Thursday, August 13, 2015

Josephine Herbst

   I tried to find a picture of myself about the time of Pearl Harbor.
But this picture of me with my first sibling Susan was probably taken
a year and a half before that.
Because the book Hotel Florida got us started reading about the Spanish Civil War,
we have kept on trucking through John Dos Passos, Hemingway, Soviet communism, spies, double agents, Martha Gellhorn, et. al. I made it eventually to the biography of Josephine Herbst who also stayed in the Hotel Florida with all the other journalists in Madrid. This biography is a painstaking work of scholarship by a writer with a deep affinity for the left-wing Herbst which is based on the author's own youthful involvement in the politics of the 1960s. I found it fascinating and a good corrective to the bald, unsympathetic article on Herbst in Wikipedia.
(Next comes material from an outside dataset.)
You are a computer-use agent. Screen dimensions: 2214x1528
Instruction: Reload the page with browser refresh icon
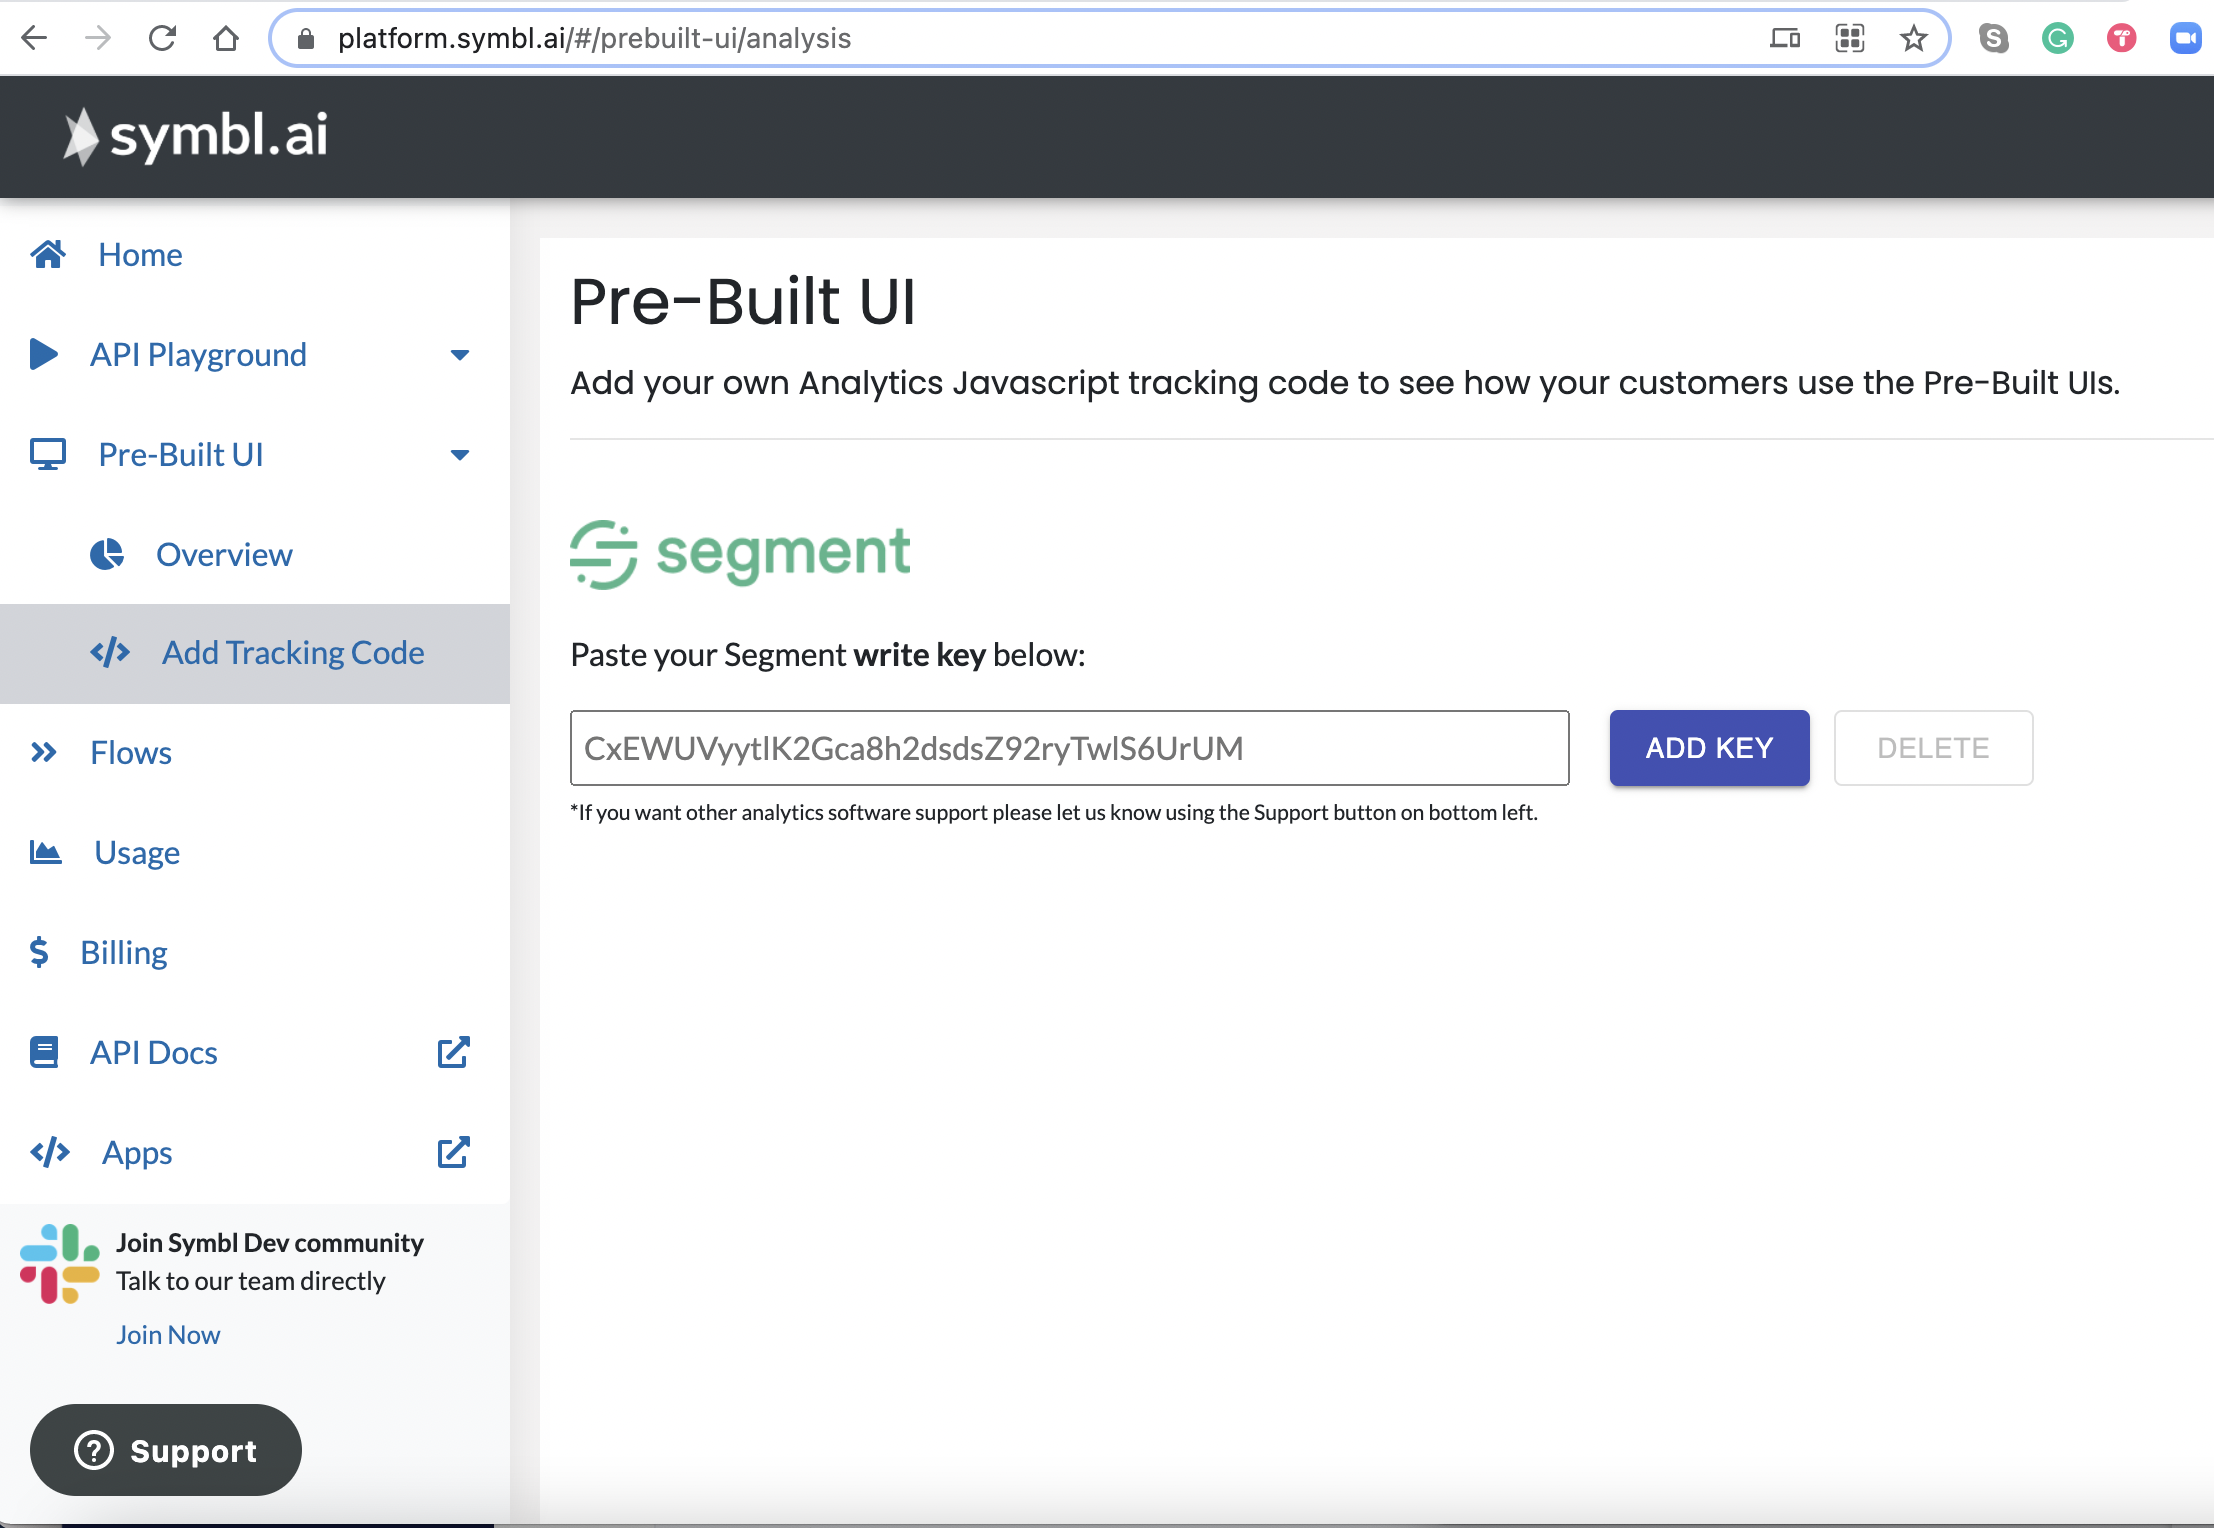click(x=162, y=39)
From the Wartime Journal (unpublished) of Josephine Herbst:
[December 8, 1941]
Great discussion as to the meaning of the attack, the radio announcing it was a suicide gesture on the part of the Japs and invigorating us all with the information we could lick em hands down and military experts said this and that and they had no fuel, no food, no sources of supplies, but have we not heard these tales before in other connections and has not war endured and the have-nots gradually become powerful through agencies unforeseen? . . .
As usual everyone feels events have been going forward behind our backs and only time will reveal what has been going on these many days. Everyone puzzled, subdued, talking at once of death . . . . So natural when death has come creeping in this new general way of violence toward us all and today in the papers, 1500 were killed by bombs and machine gunning and so on the Hawaiian islands and the first boy to have his death announced had a Polish name and his father lives in Michigan. The boy was 22.
Today all talk on street echoes war, and words Jap etc and at the hour Roosevelt broadcast war, girls and men pouring out of the Automat on 14nth Street, huddled around taxicabs to hear the radio. Polly came in from her meeting that was to have begun work on stop the war, and and they reconsidered how they could go on under [what] slogans and for what purposes, many were against it even now... holding fast to their convictions, but the time is going fast and at last there is War again so awaited by so many people, with all life suspended in so many ways so long as if it were not worthwhile beginning vast dreams when destruction or violence were near at hand. It is ten years since Mike Gold said to me, this is no time to write, general war is coming next year, it was said again all through 1934, every time there was a crisis, first Manchukuo, then Ethiopia, and later on, drop by drop, it came, everyone saying this is the war, now coming, and it was coming, too, just as we grow older without truly appreciating it, and near our dying without exactly knowing how.

from Josephine Herbst by Elinor Langer, 
Atlantic, LITTLE, BROWN, 1984, page 246.

This is a passage from the book that took me back to the broadcasts that day when I was a few months older than six years old. Grownups were gathered listening to the radio and I could tell it was important, but I didn't grasp what was going on and no one explained it to me. They were listening too intently.

It is interesting to read journal entries like this that are put down in a rush of emotion. The final part beginning, "It is ten years since Mike Gold. . ." Would work quite well as a poem if it were put into lines, I think. I can't do it now, it is Garbage Night and I have to fill the Recycle Bin and roll the cans to the curb.

1 comment:

  1. I agree 100% with the comment about Wikipedia's entry on Josephine Herbst. I was researching where "the Starched Blue Sky of Spain (?)was published for a young friend and aspiring writer. Of course, got lost in the Internet web.
    I was appalled ar the hostile tone of the Wikipedia article. I do have a family-Sioux City connection with the Herbst family and Jo Herbst. In addition, a family member knew her from 1918 to her death, including the Paris years and John Herman. Is there no way to correct Wikipedia's article to something less hostile?